346pages, Cyberpunk Orbit Books
Review by Marc Nash
I bought this on the strength of the title and what turned out to be a misleading product description blurb on Amazon which led me to believe this was a physics/maths version of Luke Rehinhart's "The Dice Man", where solving equations replaces rolling a dice for taking decisions or maybe forecasting outcomes. But for all that, it's still a reasonably fair cyber romp, even though this isn't my normal sort of thing.
The title does allude to unified force theory in physics, and indeed this is just one of many, many ideas the author throws into this melting pot, not of all of which sticks. The writing style is unremarkable in terms of its language, but it does keep the action bubbling along through Morden's neat trick not to dwell or bask in his own fecundity of ideas. And this quantum duality, of good thing twinned with reciprocal lesser aspect pervades the whole novel, I feel.

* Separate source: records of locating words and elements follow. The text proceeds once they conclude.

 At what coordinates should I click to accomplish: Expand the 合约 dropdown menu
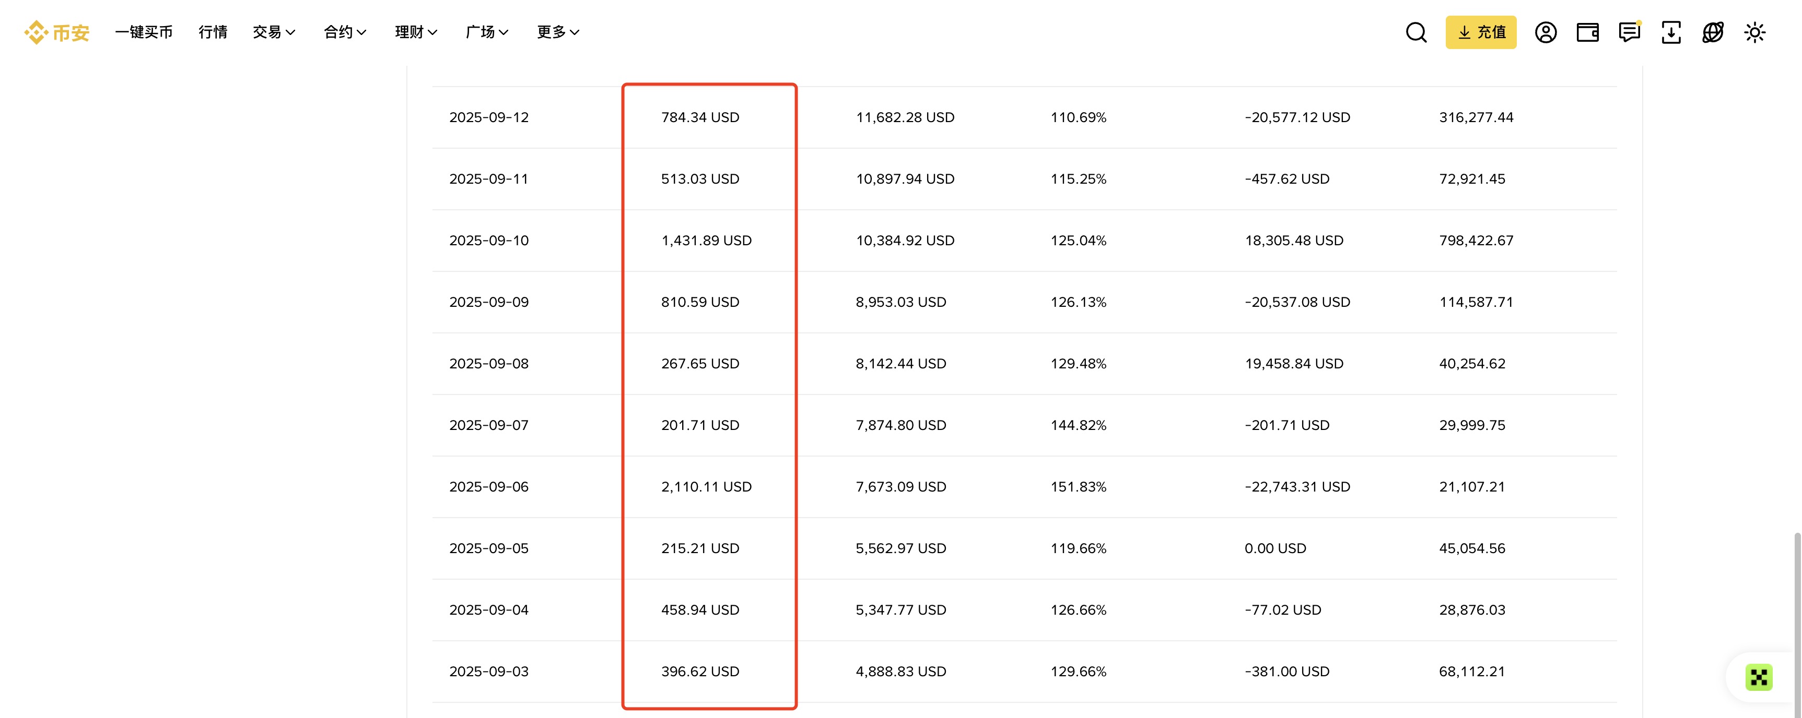coord(345,32)
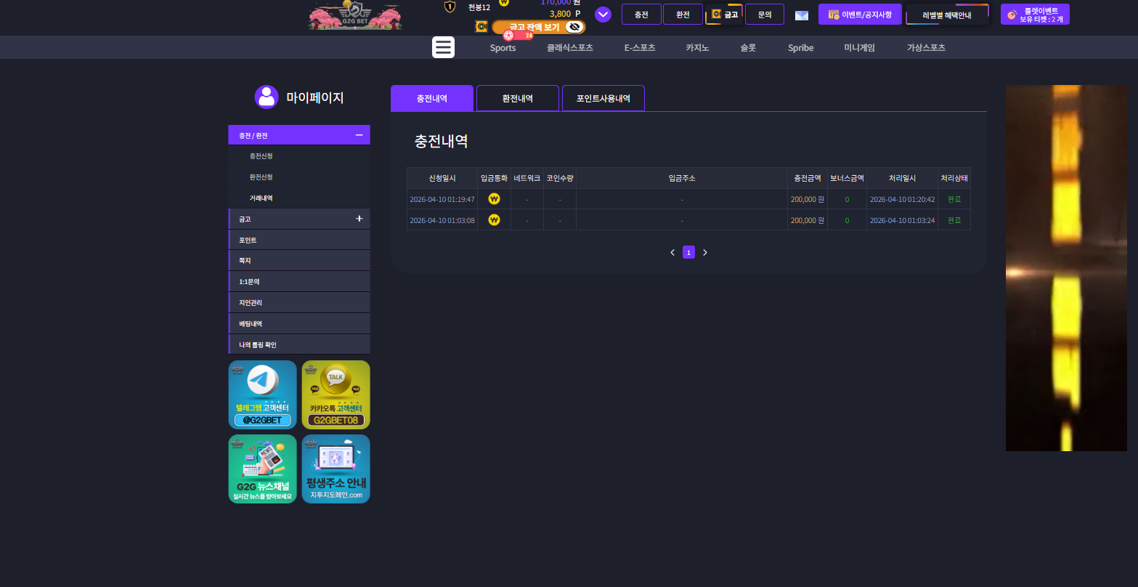Click the 이벤트/공지사항 button
1138x587 pixels.
coord(860,15)
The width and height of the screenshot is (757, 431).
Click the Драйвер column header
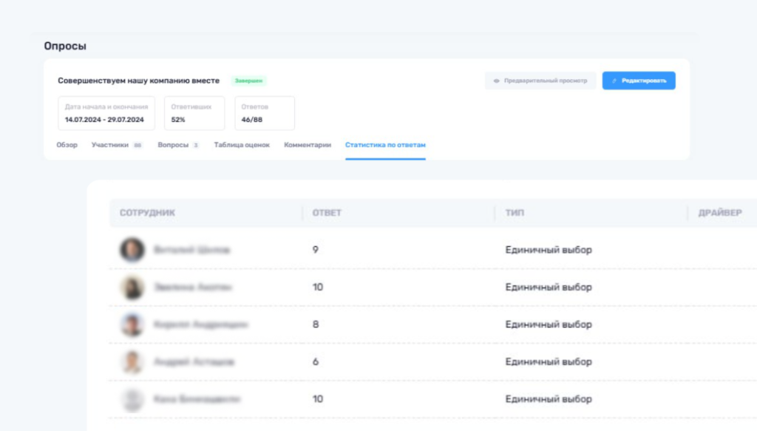pyautogui.click(x=719, y=213)
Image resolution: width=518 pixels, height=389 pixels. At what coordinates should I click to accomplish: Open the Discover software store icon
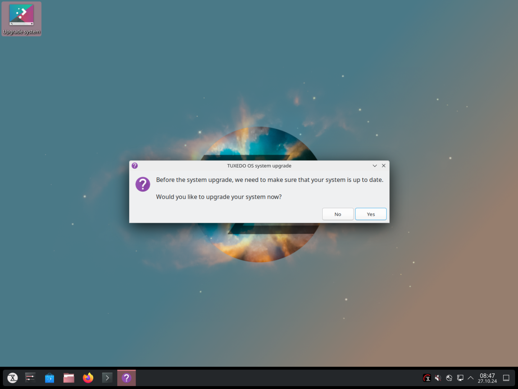pyautogui.click(x=49, y=378)
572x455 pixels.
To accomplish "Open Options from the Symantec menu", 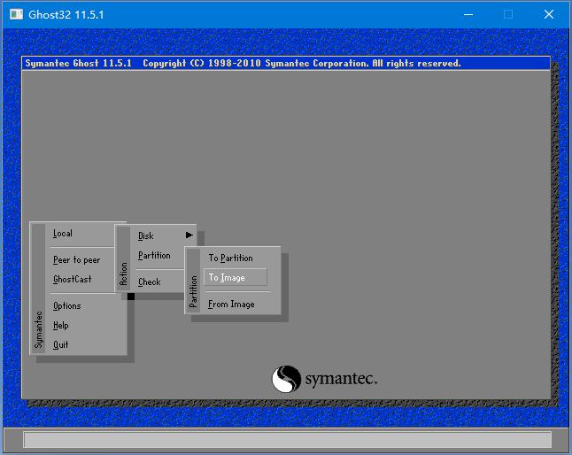I will 66,306.
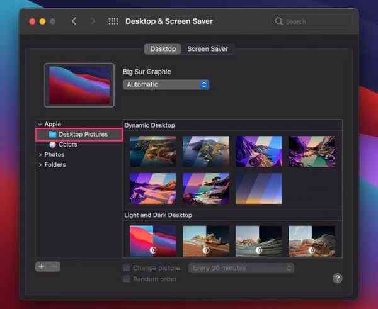Collapse the Apple tree section
Viewport: 378px width, 309px height.
pos(40,125)
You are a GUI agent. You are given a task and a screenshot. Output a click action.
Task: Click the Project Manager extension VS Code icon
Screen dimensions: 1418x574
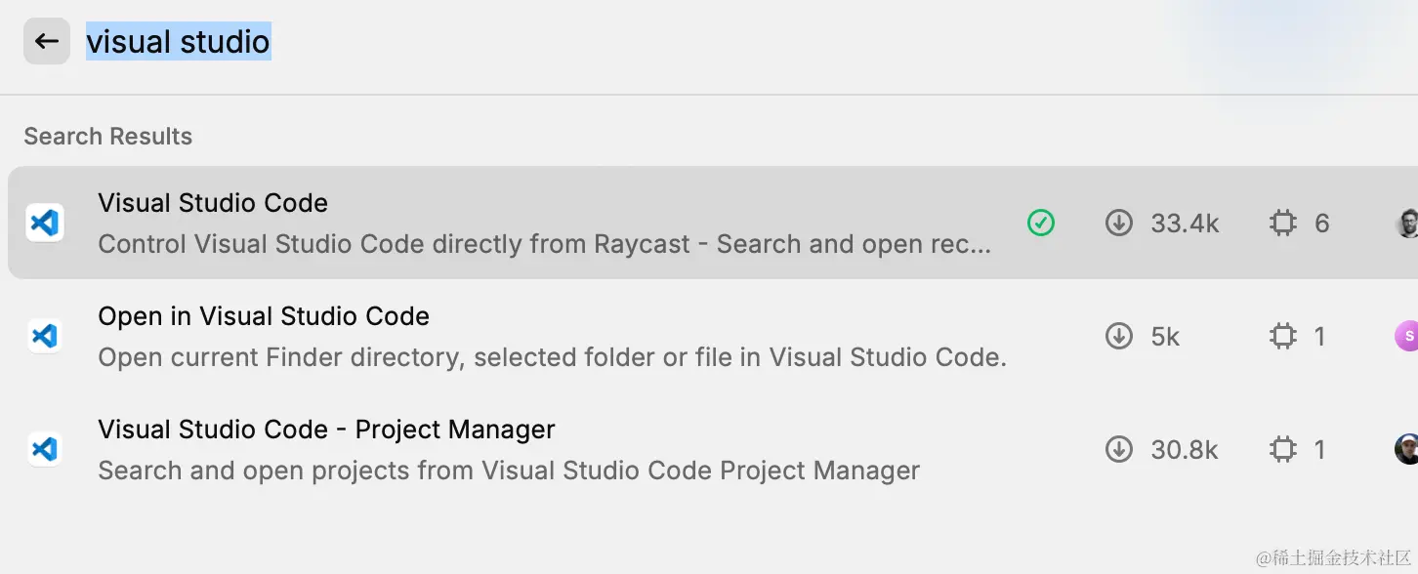point(44,449)
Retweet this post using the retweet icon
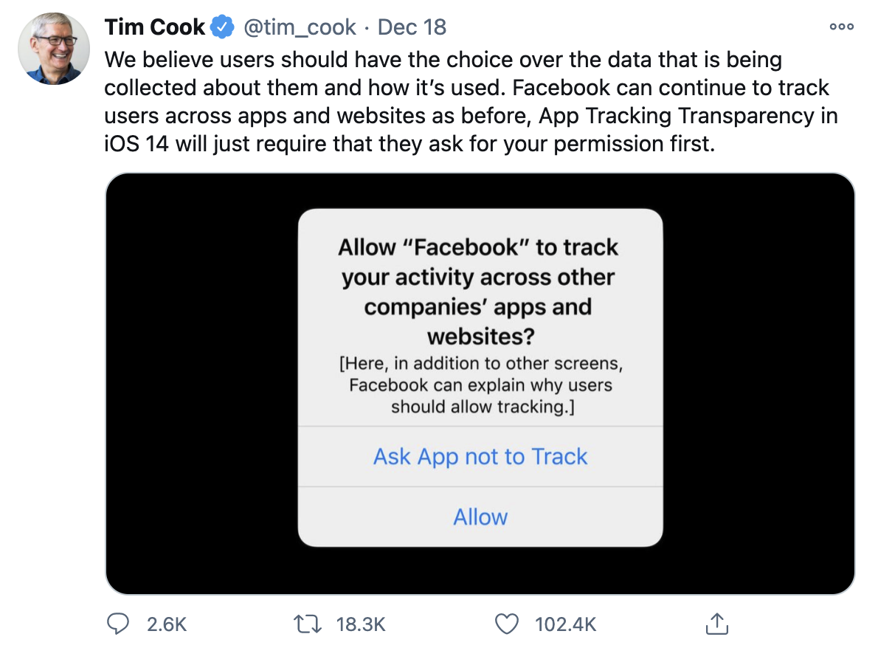Image resolution: width=878 pixels, height=648 pixels. [x=309, y=624]
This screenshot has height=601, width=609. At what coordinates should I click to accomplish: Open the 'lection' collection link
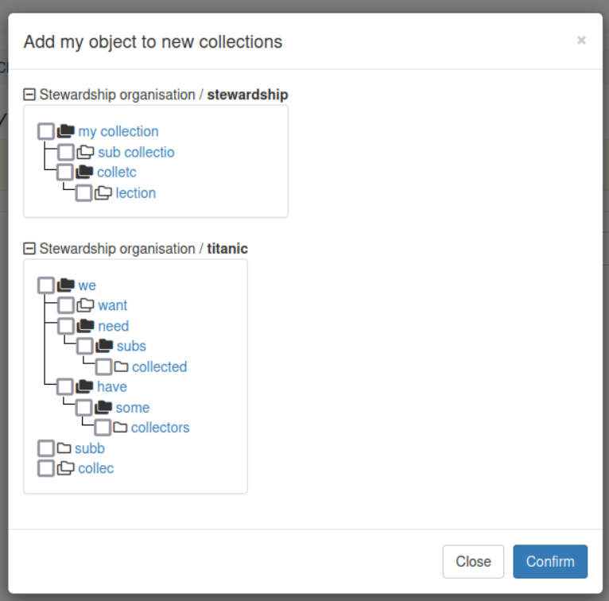(135, 193)
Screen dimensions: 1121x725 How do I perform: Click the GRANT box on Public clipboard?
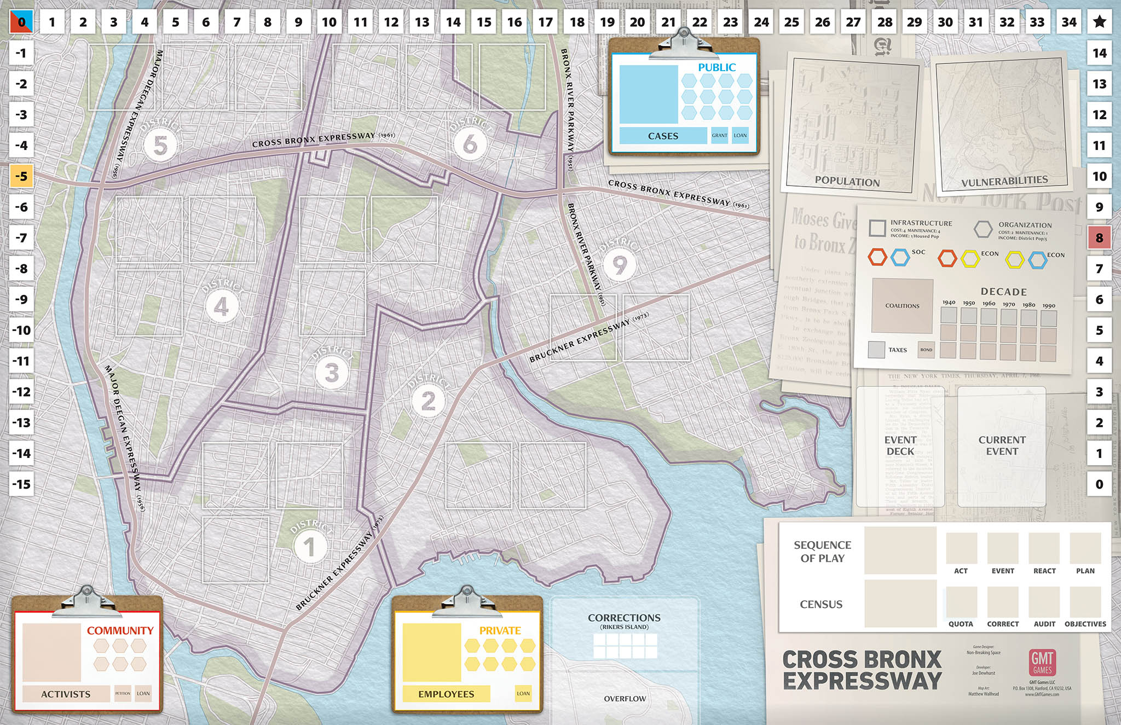point(719,136)
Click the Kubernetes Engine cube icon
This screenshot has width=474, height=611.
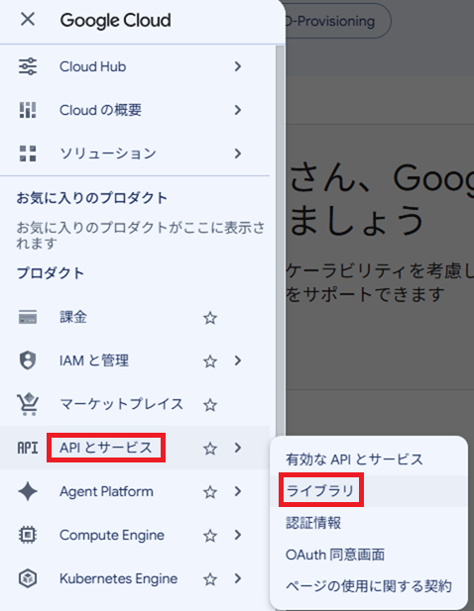(28, 578)
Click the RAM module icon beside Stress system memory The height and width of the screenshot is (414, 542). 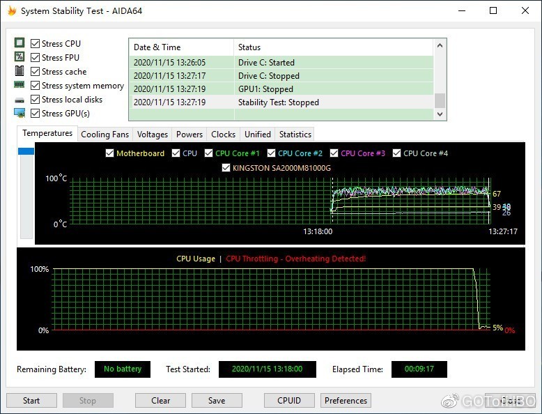tap(20, 85)
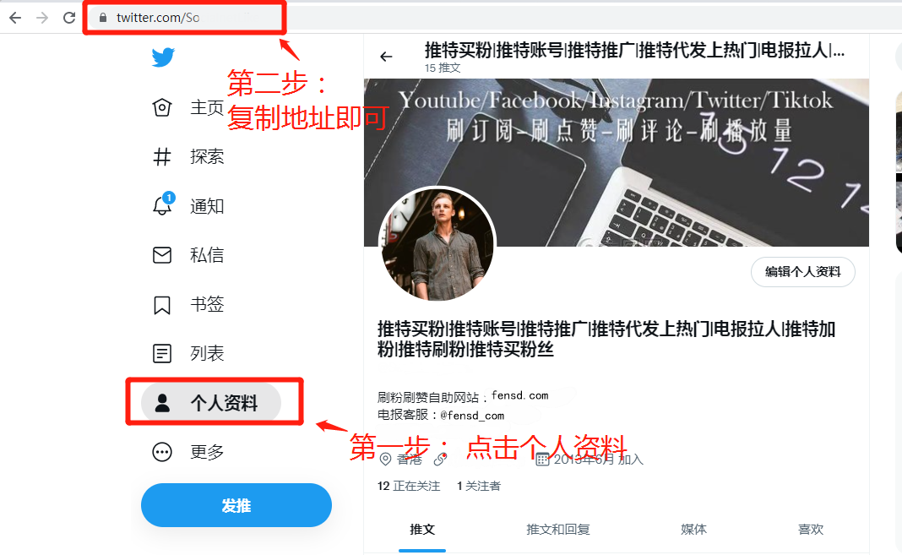The width and height of the screenshot is (902, 555).
Task: Open the 通知 notifications bell
Action: click(163, 204)
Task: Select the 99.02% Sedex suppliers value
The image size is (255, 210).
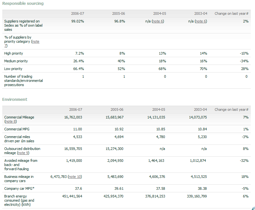Action: 78,21
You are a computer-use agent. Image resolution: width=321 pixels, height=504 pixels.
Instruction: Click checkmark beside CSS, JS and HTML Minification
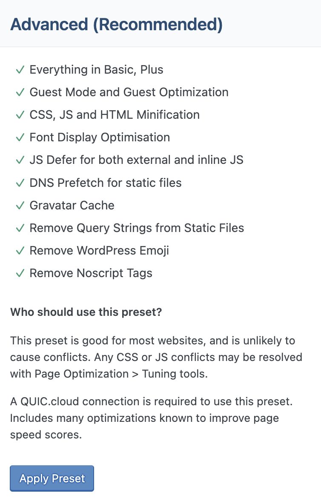click(20, 115)
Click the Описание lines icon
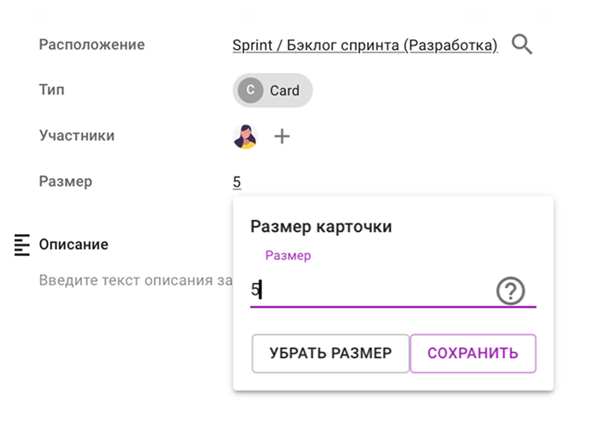 click(22, 245)
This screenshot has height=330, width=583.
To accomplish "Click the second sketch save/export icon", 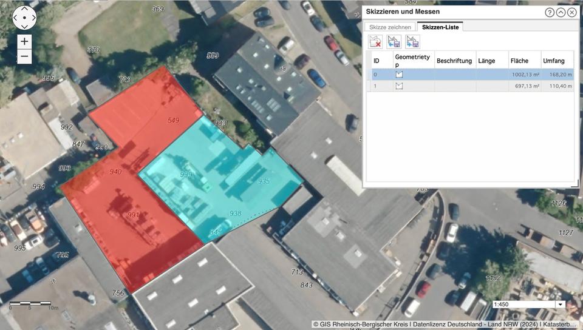I will pyautogui.click(x=413, y=41).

For example, the main character Petrovitch is a delicious construct of cynicism, secrecy, vulnerability (as he is paralysed by the various women drawn to him), and he swears a lot in Russian. All very engaging. He also has a heart condition and suffers several attacks which should actually close him down for good during various deeds that are themselves death-defying in the extremes of physical exertion demanded. So all the psychological good work is undone by this huge slice of incredulity.
Some of the language is really flat and lifeless, "The American had entered his very own Heart of Darkness", which is a shame because some of the apocalyptic descriptions of a city undergoing calamity is really rather good. The plot has some neat creative surges and the dystopia is established with great economy. Post nuclear Armageddon, in which countries like Japan and coastal Britain have disappeared under floodwaters, the remaining cities have themselves become melting pots with refugees. London is one such, now called the Metrozone. Petrovitch is himself a refugee from an irradiated Russia and has created a whole new identity for himself to hide behind. But Metrozone is being fought over by immigrant organised crime lords from Japan and Russia, while America revisits its post-Civil War Reconstructionist ethos and seeks to remodel what's left of the world in its own image. Morden has clearly done his history reading and knows enough about science, having been an actual rocket scientist in real life. But again there is an element of throwing everything on to the page and seeing what sticks. And Petrovitch seems to be too much of a deus ex machina in his own right. He just seems in possession of too much knowledge at times, including making a significant contribution to unifying the forces and solving the equation of life.
I enjoyed Equations of Life, but would I pursue the others in the series? I doubt it. Although the teaser for book 2 in the back of this edition made me wobble. Watch this space?